The paper also reports the Spearman rank-order correlation coefficient between 1) computed and self-reported comprehension scores, and between 2) computed comprehension score and perception scores. This measure is chosen because the observations do not follow a normal distribution but they are ordinal. The associated test statistic is performed with the null hypothesis stating no correlation, and again with a significance level of \alpha=0.05.

Appendix B: The superhero classifier

Details of data preparation and training A simple classifier is trained to distinguish between hero and villain. The data is from the Kaggle superhero dataset which is a collection of information about super figures extracted from the Superhero Database. The data contains information about the super figures names, characteristics and possession of superpowers. Only super figures being either villain or hero and either male or female are considered in this setup.
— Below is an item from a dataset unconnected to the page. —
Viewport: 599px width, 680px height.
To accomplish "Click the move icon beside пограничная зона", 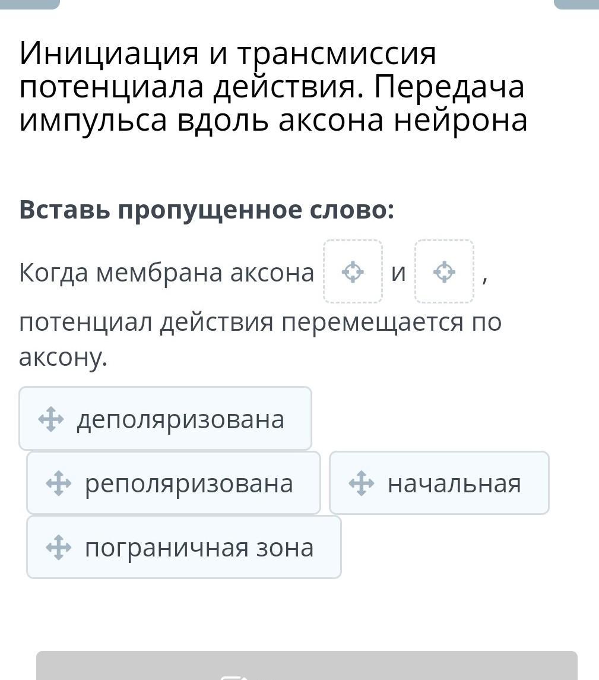I will pos(59,548).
This yields 613 super figures which are randomly split into a train and an evaluation set (30%). The following input features are used in training: height, weight, one-hot encoding of 167 different powers and the names of the super figures transformed into count vectors of n-grams 3 and 4. In the variables height and weight negative values are replaced with mean values conditioned on the gender. Note the gender is not used as an explicit feature during training, ensuring fairness through unawareness. In the example, gender is considered a protected attribute. The classifier is trained using the scikit-learn implementation of logistic regression with the default values, except the regularization strength parameter is set to C=0.4 and ‘balanced’ is used for ‘class_weights’. The classifier obtained an accuracy of 0.72 and a macro-F1 of 0.66 on the evaluation set.